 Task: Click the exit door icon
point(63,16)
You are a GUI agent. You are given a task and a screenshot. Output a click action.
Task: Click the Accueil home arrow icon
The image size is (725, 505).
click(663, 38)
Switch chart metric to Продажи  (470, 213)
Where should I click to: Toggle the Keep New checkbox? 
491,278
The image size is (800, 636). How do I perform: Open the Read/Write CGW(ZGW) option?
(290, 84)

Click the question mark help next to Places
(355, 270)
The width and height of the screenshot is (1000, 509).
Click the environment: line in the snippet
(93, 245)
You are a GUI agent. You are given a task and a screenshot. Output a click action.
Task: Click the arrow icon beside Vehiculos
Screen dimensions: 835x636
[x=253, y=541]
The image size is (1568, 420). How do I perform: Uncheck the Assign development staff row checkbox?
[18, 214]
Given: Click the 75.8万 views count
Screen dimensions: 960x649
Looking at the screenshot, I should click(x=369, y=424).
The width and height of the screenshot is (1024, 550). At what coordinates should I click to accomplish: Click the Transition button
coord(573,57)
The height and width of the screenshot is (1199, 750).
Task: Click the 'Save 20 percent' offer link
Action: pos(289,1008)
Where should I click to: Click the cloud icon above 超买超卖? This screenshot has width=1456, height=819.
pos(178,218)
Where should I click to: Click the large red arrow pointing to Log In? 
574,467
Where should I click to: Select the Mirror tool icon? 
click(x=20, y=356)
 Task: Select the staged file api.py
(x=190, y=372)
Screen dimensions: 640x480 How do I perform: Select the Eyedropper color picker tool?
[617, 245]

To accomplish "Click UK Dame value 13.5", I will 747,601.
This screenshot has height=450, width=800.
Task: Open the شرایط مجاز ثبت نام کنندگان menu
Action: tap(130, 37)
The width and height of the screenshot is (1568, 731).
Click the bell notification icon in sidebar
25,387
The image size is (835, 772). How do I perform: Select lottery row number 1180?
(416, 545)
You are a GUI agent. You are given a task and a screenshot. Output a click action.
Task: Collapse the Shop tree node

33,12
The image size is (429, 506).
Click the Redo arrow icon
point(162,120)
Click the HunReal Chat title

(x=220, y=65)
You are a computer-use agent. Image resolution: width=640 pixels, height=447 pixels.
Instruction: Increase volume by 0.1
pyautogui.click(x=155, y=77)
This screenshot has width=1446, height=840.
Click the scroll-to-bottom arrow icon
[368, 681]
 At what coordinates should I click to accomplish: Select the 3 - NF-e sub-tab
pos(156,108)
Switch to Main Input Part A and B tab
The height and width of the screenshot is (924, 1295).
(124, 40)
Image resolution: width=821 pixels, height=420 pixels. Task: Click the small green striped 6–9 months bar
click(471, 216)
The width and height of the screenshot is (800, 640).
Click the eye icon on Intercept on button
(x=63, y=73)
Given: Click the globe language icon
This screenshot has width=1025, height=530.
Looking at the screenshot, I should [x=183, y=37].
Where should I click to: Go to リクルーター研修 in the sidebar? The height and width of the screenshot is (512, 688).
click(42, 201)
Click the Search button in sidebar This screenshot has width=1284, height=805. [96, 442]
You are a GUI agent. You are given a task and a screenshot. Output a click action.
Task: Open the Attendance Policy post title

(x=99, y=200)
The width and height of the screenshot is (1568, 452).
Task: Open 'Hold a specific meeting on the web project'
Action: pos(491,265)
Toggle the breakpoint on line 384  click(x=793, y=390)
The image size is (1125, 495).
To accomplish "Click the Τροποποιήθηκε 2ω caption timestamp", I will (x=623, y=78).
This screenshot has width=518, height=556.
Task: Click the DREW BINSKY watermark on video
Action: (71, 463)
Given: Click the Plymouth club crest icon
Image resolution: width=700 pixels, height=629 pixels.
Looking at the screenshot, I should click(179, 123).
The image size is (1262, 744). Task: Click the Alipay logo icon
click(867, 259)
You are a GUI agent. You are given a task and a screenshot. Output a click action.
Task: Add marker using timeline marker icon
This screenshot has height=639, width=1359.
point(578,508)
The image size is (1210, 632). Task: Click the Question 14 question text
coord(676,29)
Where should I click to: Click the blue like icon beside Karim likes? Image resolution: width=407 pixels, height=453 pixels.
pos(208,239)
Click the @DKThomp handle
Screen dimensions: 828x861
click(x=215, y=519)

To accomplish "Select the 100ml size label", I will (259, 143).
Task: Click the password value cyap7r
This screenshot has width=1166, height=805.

____________________

Try it → Return, word for word, each line from the one that contains "Task: Add marker using timeline marker icon" through the end of the listing above.

Response area →
Task: Add marker using timeline marker icon
This screenshot has height=639, width=1359.
point(578,508)
The image size is (1210, 632). Task: Click the Question 14 question text
coord(676,29)
Where should I click to: Click the blue like icon beside Karim likes? Image resolution: width=407 pixels, height=453 pixels.
pos(208,239)
Click the @DKThomp handle
Screen dimensions: 828x861
click(x=215, y=519)

To accomplish "Select the 100ml size label", I will (259, 143).
Task: Click the password value cyap7r
This screenshot has width=1166, height=805.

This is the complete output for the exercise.